TASK OBJECTIVE
From the line containing "The height and width of the screenshot is (573, 694)." through the last line of the records below, output every line exactly, both ends included, except the pictures.

THE DATA

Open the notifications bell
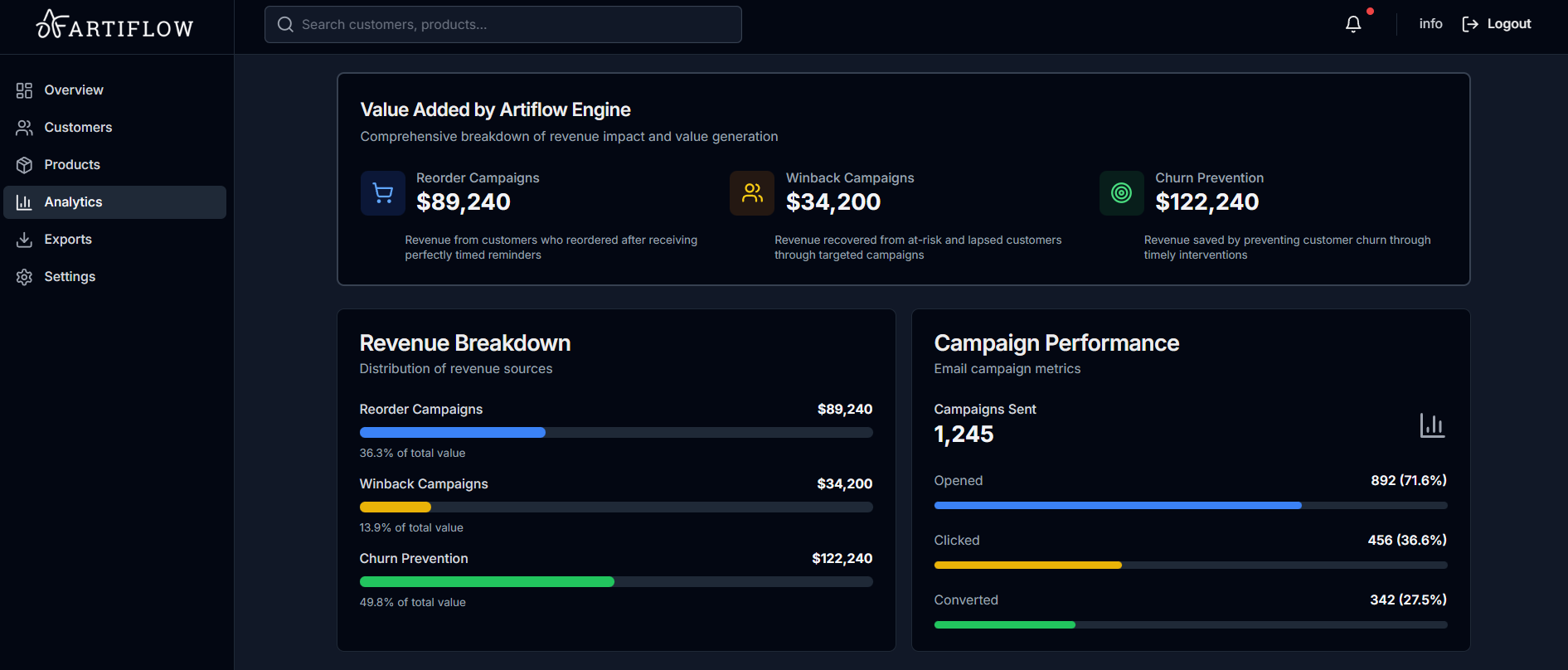This screenshot has height=670, width=1568. (1352, 24)
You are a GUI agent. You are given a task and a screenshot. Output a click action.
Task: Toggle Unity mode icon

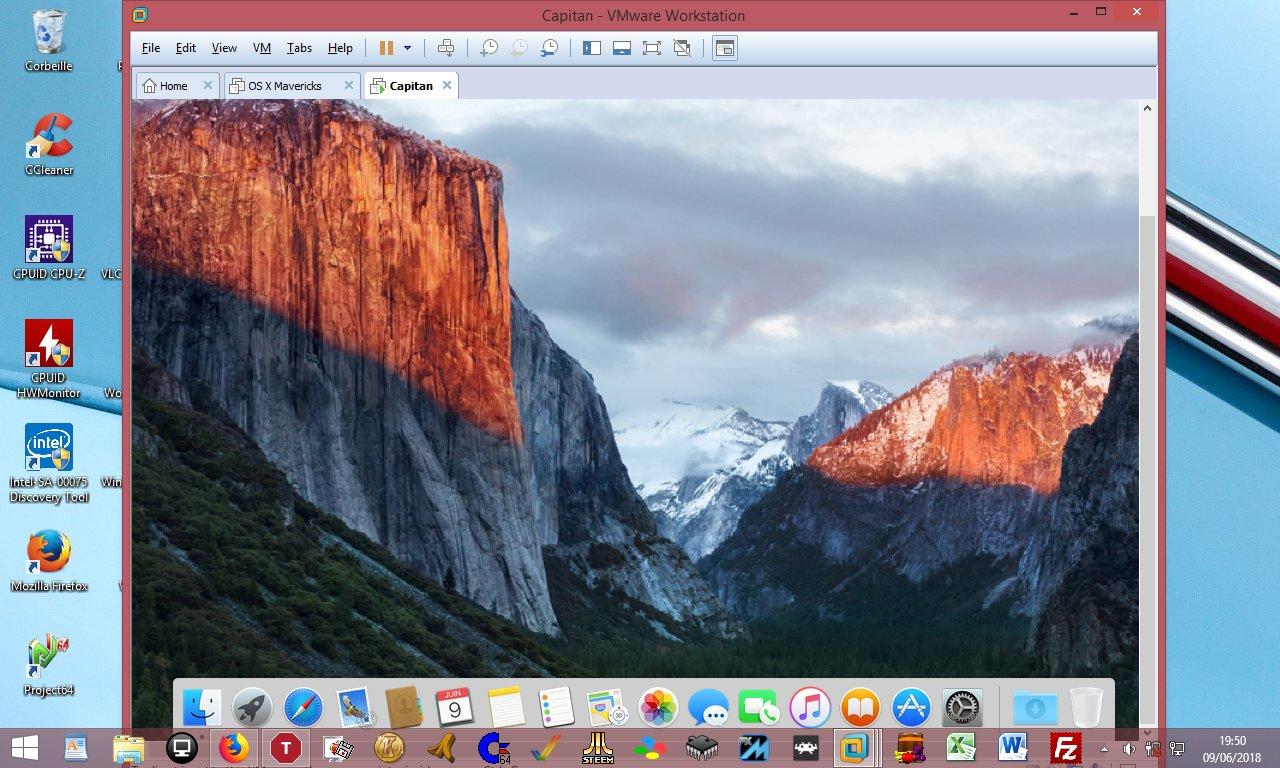point(682,48)
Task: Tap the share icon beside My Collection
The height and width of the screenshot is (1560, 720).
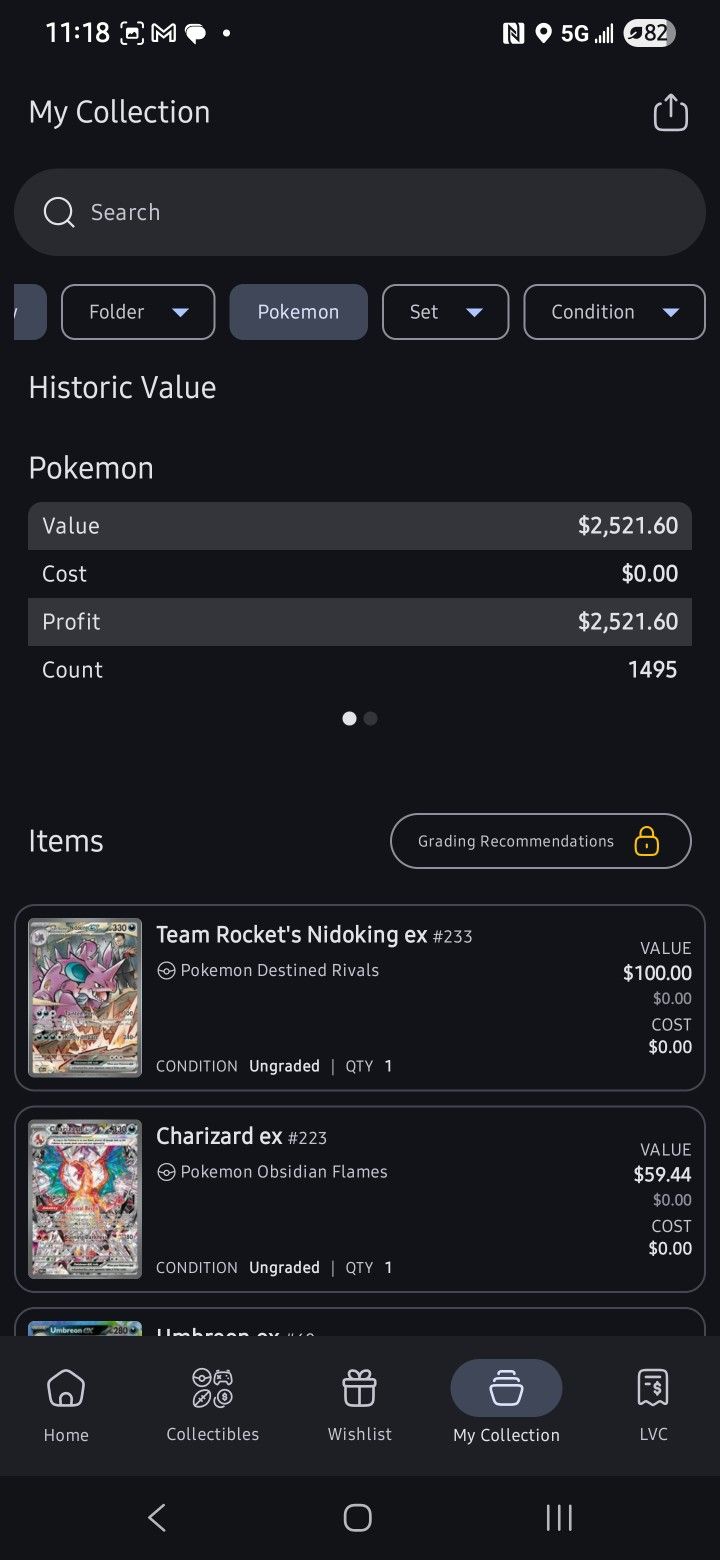Action: coord(671,113)
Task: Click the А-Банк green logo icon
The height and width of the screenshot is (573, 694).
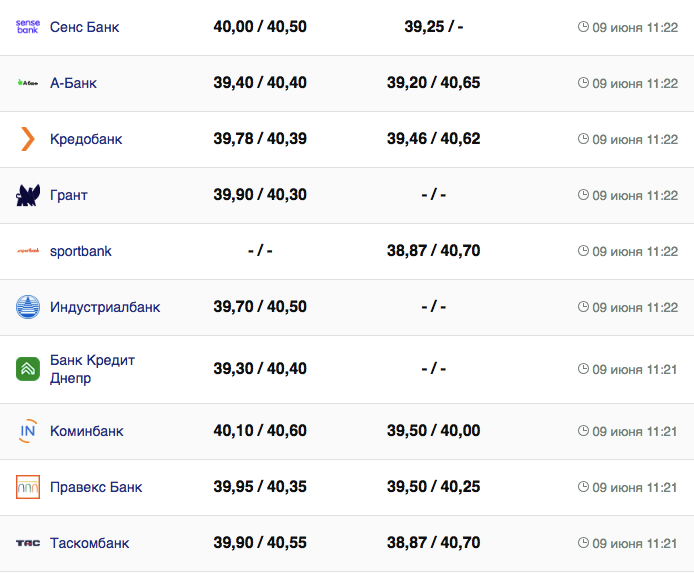Action: pyautogui.click(x=28, y=83)
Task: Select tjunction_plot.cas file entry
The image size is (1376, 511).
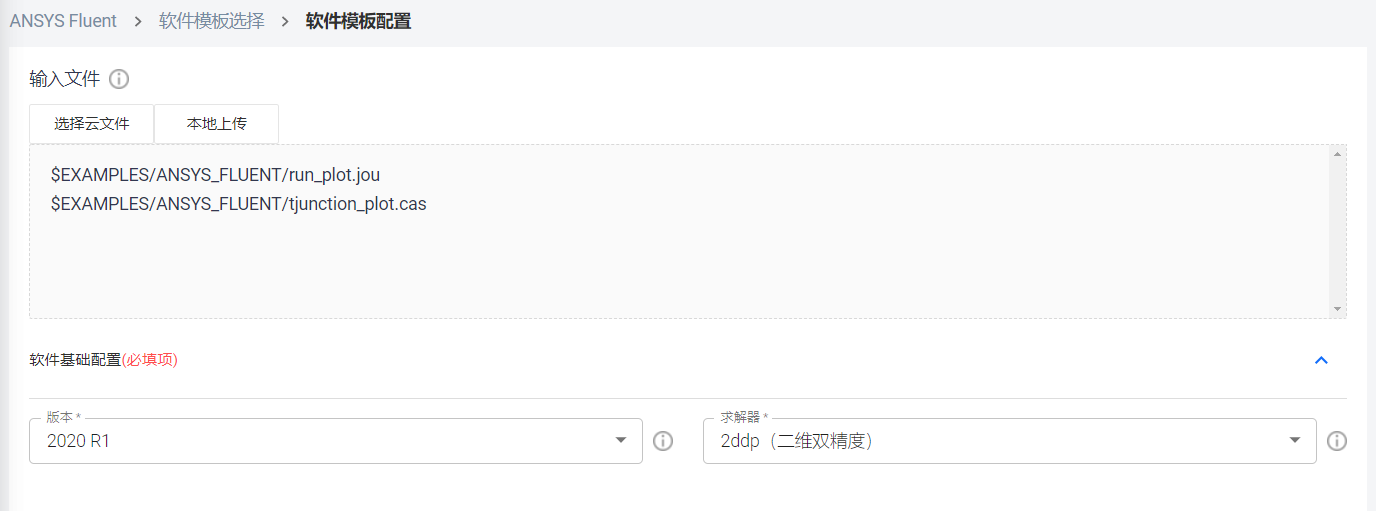Action: pyautogui.click(x=238, y=204)
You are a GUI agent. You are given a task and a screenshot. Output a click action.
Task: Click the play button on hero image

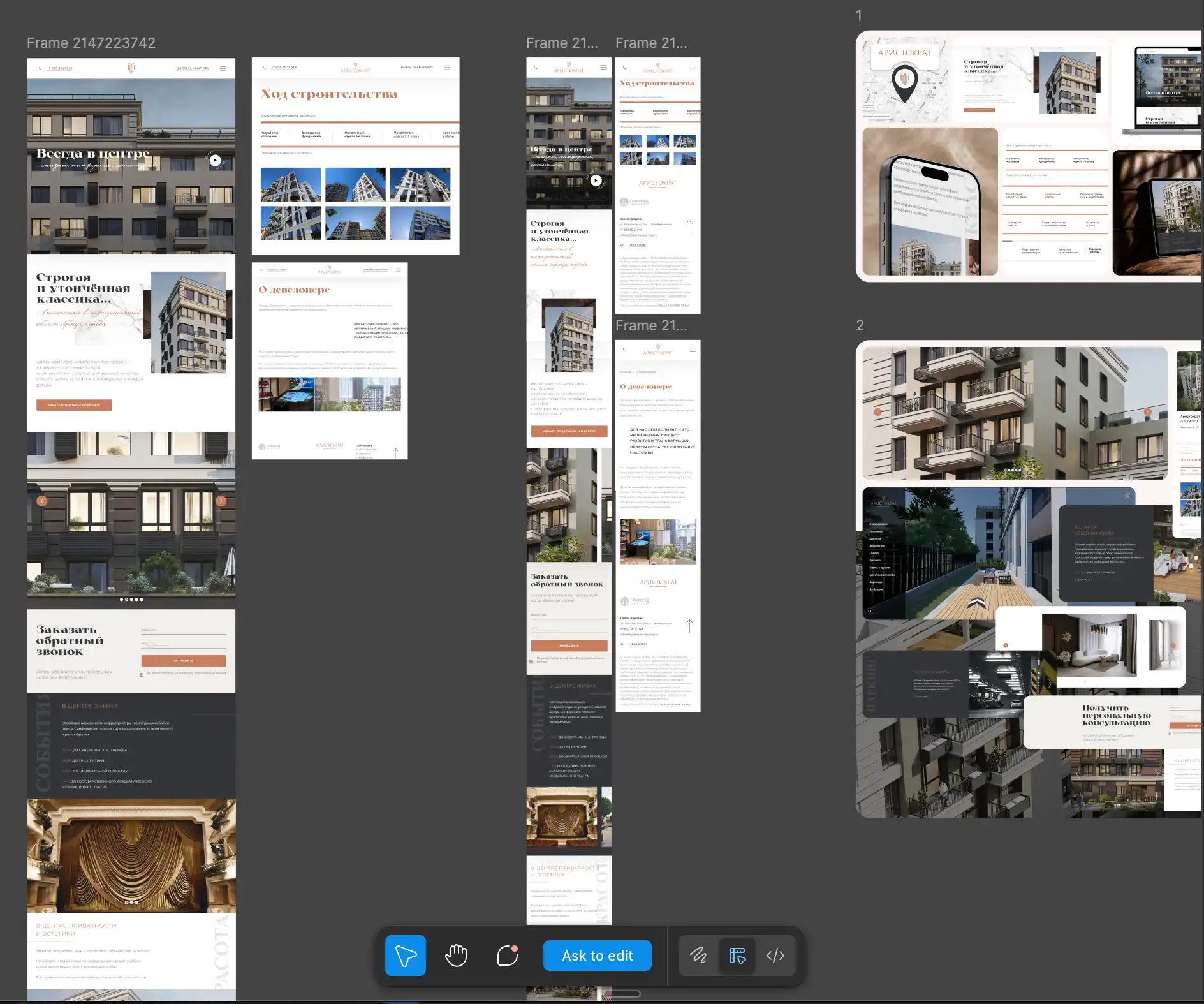click(216, 161)
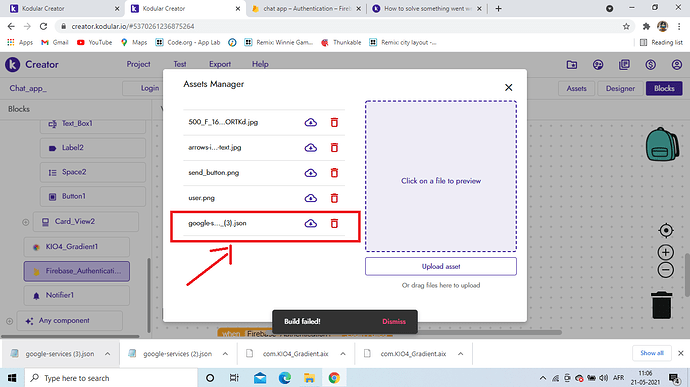Click the Upload asset button

click(x=440, y=266)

EXPECTED ANSWER
The height and width of the screenshot is (573, 694).
Action: pyautogui.click(x=28, y=83)
Task: Select tjunction_plot.cas file entry
The image size is (1376, 511).
Action: pyautogui.click(x=238, y=204)
You are a GUI agent. You are given a task and a screenshot. Output a click action.
Task: Click the play button on hero image

click(216, 161)
Click the Upload asset button

click(x=440, y=266)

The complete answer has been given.